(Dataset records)
--- Start ---
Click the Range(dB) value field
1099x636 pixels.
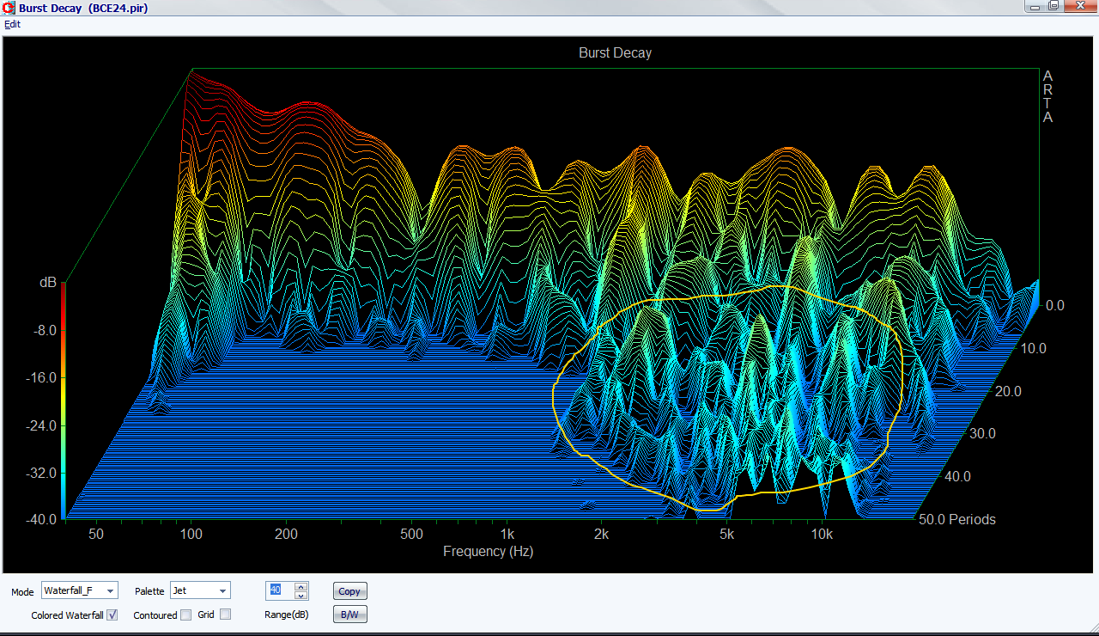pyautogui.click(x=279, y=590)
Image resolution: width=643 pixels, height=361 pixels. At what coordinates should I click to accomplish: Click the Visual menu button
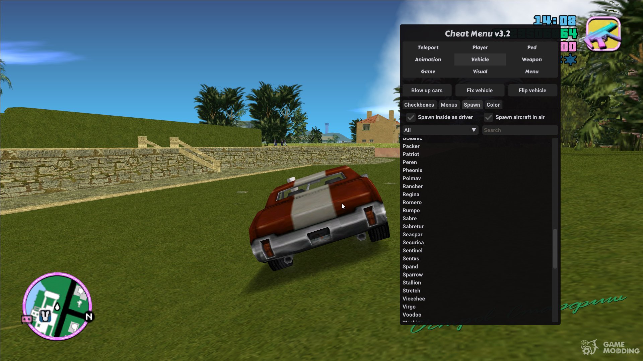click(480, 71)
--- End ---
Arrange every line of all the rows above as a numbered list, omitting blank lines and leaving out the pictures.

● **Response for this exercise**:
1. Click the Range(dB) value field
2. 1099x636 pixels.
3. pyautogui.click(x=279, y=590)
4. Image resolution: width=643 pixels, height=361 pixels. At what coordinates should I click to accomplish: Click the Visual menu button
5. click(480, 71)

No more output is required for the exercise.